After set up, we will first build a small example graph manually to understand the different components and the different attributes we have access to on a graph. We will then build a bigger but similar graph from a large data file.  

This lab assumes a certain level of familiarity with lab 5, so please make sure you've gone over that first! 

## Section 1 - Set up

In [1]:
# Installing Java and Spark:
!apt-get install openjdk-8-jdk-headless -qq > /dev/null
!wget https://dlcdn.apache.org/spark/spark-3.2.2/spark-3.2.2-bin-hadoop2.7.tgz
!tar xf spark-3.2.2-bin-hadoop2.7.tgz
!rm spark-3.2.2-bin-hadoop2.7.tgz   # Tidying up

--2022-11-08 09:34:24--  https://dlcdn.apache.org/spark/spark-3.2.2/spark-3.2.2-bin-hadoop2.7.tgz
Resolving dlcdn.apache.org (dlcdn.apache.org)... 151.101.2.132, 2a04:4e42::644
Connecting to dlcdn.apache.org (dlcdn.apache.org)|151.101.2.132|:443... connected.
HTTP request sent, awaiting response... 200 OK
Length: 272846416 (260M) [application/x-gzip]
Saving to: ‘spark-3.2.2-bin-hadoop2.7.tgz’

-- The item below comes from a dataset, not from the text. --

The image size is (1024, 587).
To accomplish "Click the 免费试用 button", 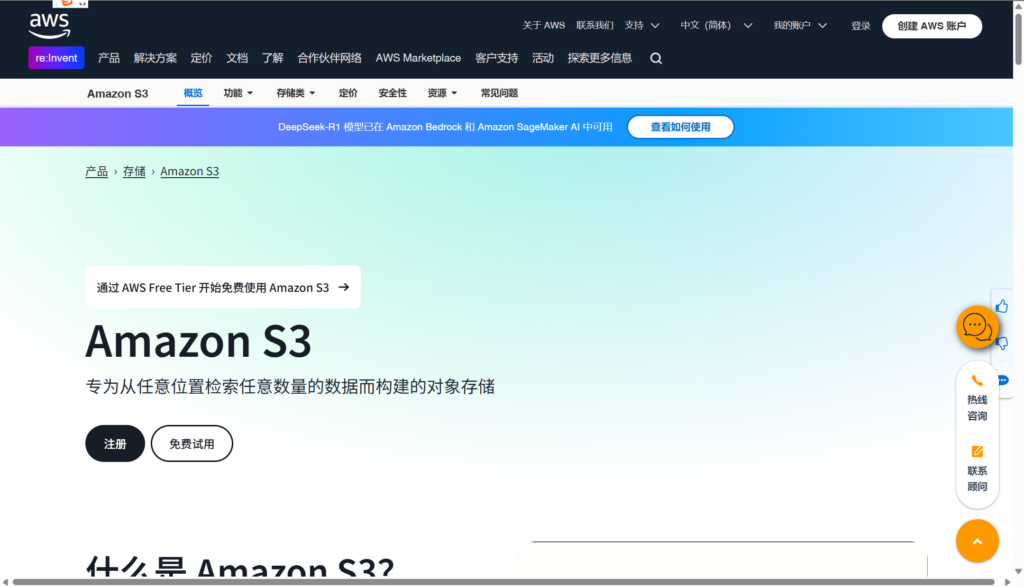I will pos(192,443).
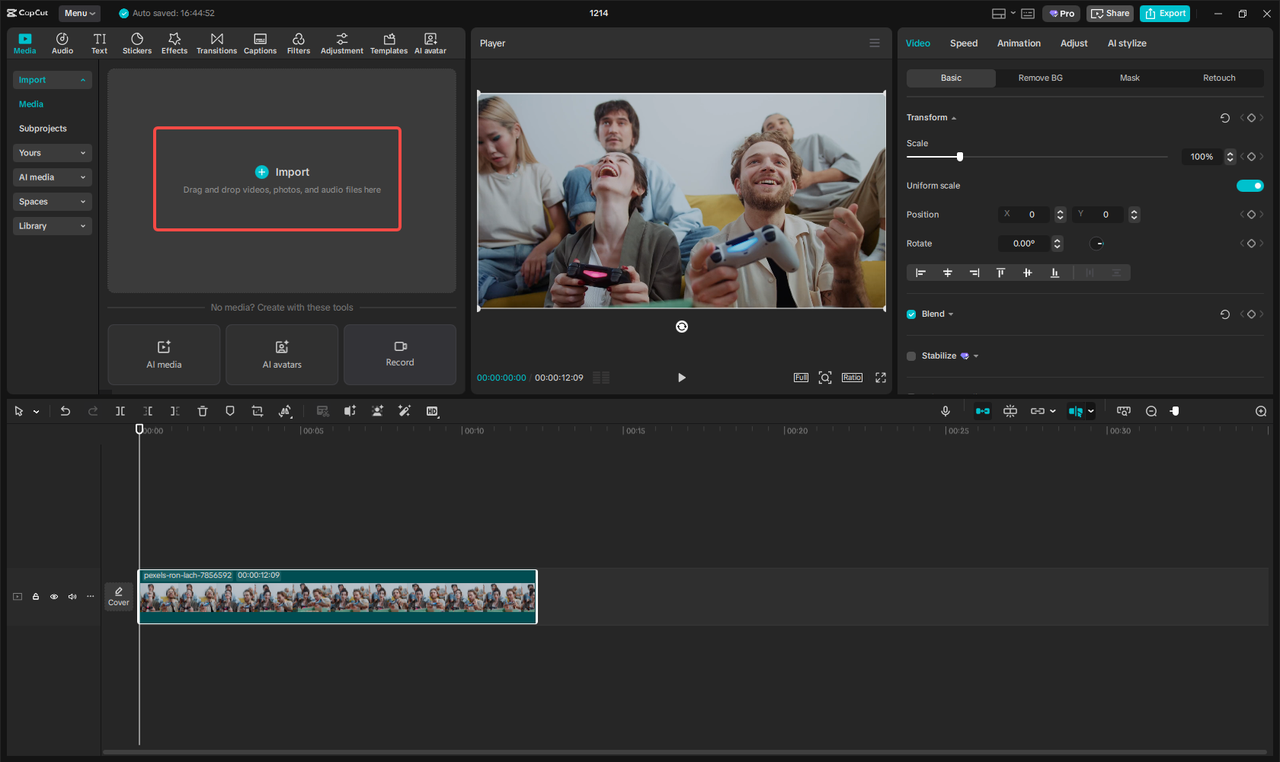Click the Split clip icon in timeline toolbar

pyautogui.click(x=120, y=411)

2022-11-08 09:34:25 (268 MB/s) - ‘spark-3.2.2-bin-hadoop2.7.tgz’ saved [272846416/272846416]



In [2]:
# Setting up our environmental variables: 
import os
os.environ["JAVA_HOME"] = "/usr/lib/jvm/java-8-openjdk-amd64"
os.environ["SPARK_HOME"] = "/content/spark-3.2.2-bin-hadoop2.7"

In [3]:
!pip install -q findspark
import findspark
findspark.init()

In [4]:
from pyspark.sql import SparkSession
from pyspark.sql.functions import desc
from pyspark import *

In [5]:
# Configuring GraphFrames:
conf = SparkConf()
conf.set("spark.jars.packages", "graphframes:graphframes:0.8.2-spark3.2-s_2.12")
conf.set("spark.sql.repl.eagerEval.enabled", True) #  This will format our output tables a bit nicer when not using the show() method

# Starting our Spark Session:
spark = SparkSession.builder.master("local[*]").config(conf=conf).getOrCreate()
spark

In [6]:
from graphframes import *

## Section 2 - Small Graph

In this section we will create and manipulate a small graph representing airports. We can create our GraphFrame from **vertex** and **edge** DataFrames.

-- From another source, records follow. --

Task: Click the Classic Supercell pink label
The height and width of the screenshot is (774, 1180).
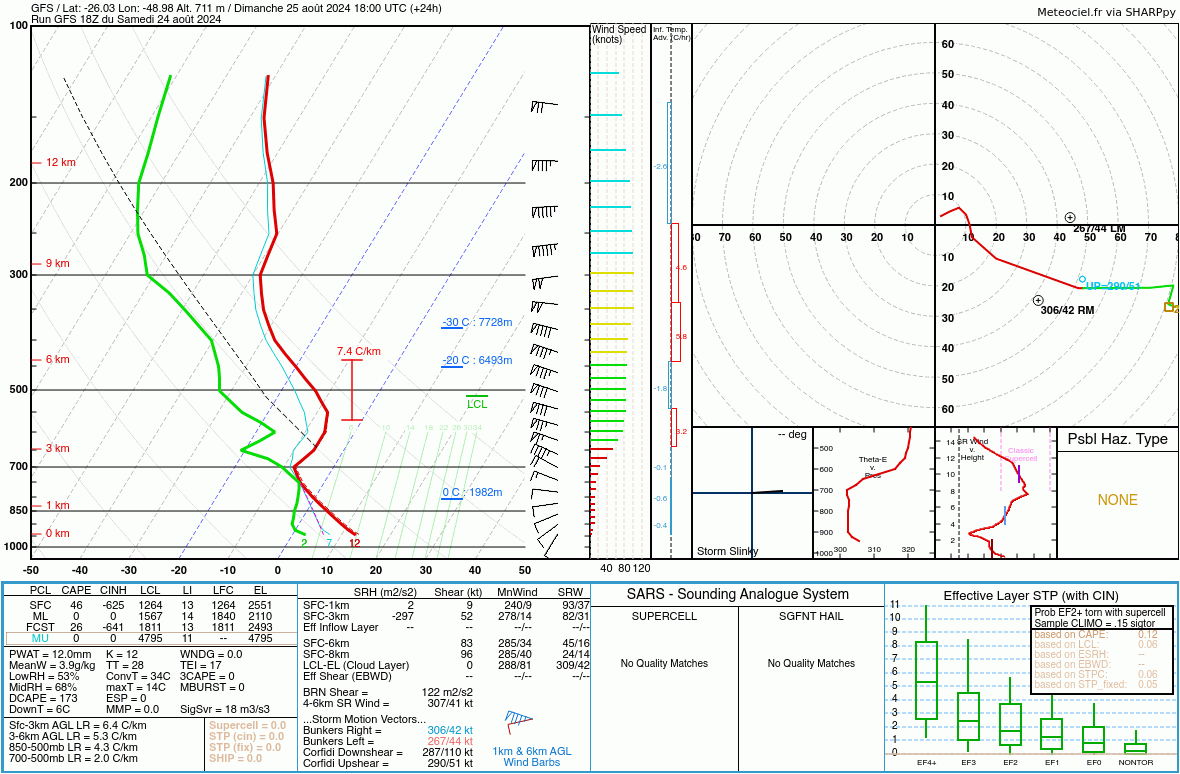Action: pyautogui.click(x=1021, y=454)
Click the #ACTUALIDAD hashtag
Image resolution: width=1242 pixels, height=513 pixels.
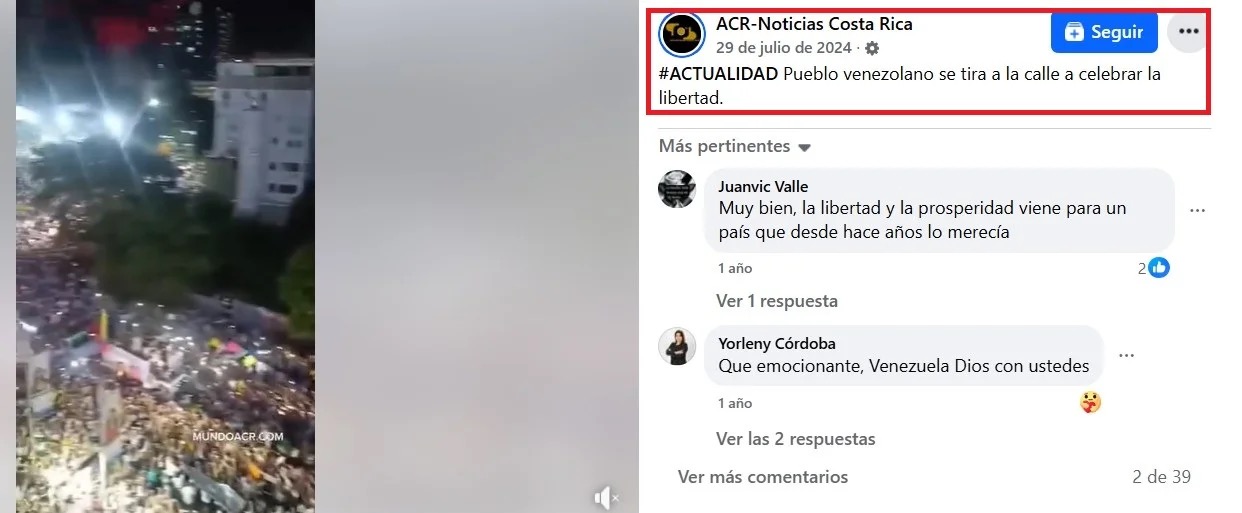[718, 74]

We define our airports as **vertices**. Each vertex Dataframe should have a "special column" named `id` which specifies the unique id of that vertex (in this case, the airport). Vertices can also have properties or attributes associated with them. In our example, this will be the three character airport code which we will refer to as `name`. 

In [None]:
# Defining our vertex DataFrame:
v = spark.createDataFrame([(1, "SFO"), 
                           (2, "ORD"), 
                           (3, "DFW"), 
                           (4, "CLT"), 
                           (5, "PHL"),
                           (6, "CLE"),
                           (7, "BOS")], 
                          ["id", "name"])

Our **edges** are the routes between these airports. Each edge DataFrame should contain two special columns called `src` (our source vertex id) and `dst` (our destination vertex id). 

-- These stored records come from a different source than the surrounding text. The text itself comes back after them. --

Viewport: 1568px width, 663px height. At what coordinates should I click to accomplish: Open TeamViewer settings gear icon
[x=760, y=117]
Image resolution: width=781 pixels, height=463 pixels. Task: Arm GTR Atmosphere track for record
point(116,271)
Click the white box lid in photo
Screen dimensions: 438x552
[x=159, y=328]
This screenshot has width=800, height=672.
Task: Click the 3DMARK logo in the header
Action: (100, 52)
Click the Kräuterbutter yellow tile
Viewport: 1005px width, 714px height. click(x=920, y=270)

Our edges can also have properties - in this case it will be the `distance` between the source and destination airport vertices. 

In [None]:
# Defining our edge DataFrame:
e = spark.createDataFrame([(1, 2, 1800),
                           (2, 3, 1400), 
                           (3, 2, 900), 
                           (6, 3, 1200),
                           (5, 6, 500),
                           (5, 4, 600), 
                           (4, 1, 1500),
                           (1, 5, 2300)], 
                          ["src", "dst", "distance"])

In [None]:
# Creating our GraphFrame:
g = GraphFrame(v, e)

Now we can look at some basic graph queries:

In [None]:
# We can show what vertices and edges we have: 
g.vertices.show()
g.edges.show()

+---+----+
| id|name|
+---+----+
|  1| SFO|
|  2| ORD|
|  3| DFW|
|  4| CLT|
|  5| PHL|
|  6| CLE|
|  7| BOS|
+---+----+

+---+---+--------+
|src|dst|distance|
+---+---+--------+
|  1|  2|    1800|
|  2|  3|    1400|
|  3|  2|     900|
|  6|  3|    1200|
|  5|  6|     500|
|  5|  4|     600|
|  4|  1|    1500|
|  1|  5|    2300|
+---+---+--------+



In [None]:
# We can see how many airports and routes there are: 
print("Number of airports: {}".format(g.vertices.count()))
print("Number of routes: {}".format(g.edges.count()))

Number of airports: 7
Number of routes: 8


In [None]:
# We can apply filters e.g. to see how many routes are over 1000 miles long:
g.edges.filter("distance > 1000").count()

5

In [None]:
# We can also see how many in and out degrees our vertices have:
g.inDegrees.show()
g.outDegrees.show()

+---+--------+
| id|inDegree|
+---+--------+
|  3|       2|
|  2|       2|
|  6|       1|
|  5|       1|
|  1|       1|
|  4|       1|
+---+--------+

+---+---------+
| id|outDegree|
+---+---------+
|  6|        1|
|  1|        2|
|  3|        1|
|  2|        1|
|  5|        2|
|  4|        1|
+---+---------+



In [None]:
# And we can apply sorting to the results of these queries: 
g.outDegrees.sort(['outDegree'], ascending=True).show()

+---+---------+
| id|outDegree|
+---+---------+
|  6|        1|
|  4|        1|
|  3|        1|
|  2|        1|
|  1|        2|
|  5|        2|
+---+---------+



We can also search for structural patters within a graph. This is also known as "motif finding" and it employs a simple Domain-Specific Language (DSL) for such queries.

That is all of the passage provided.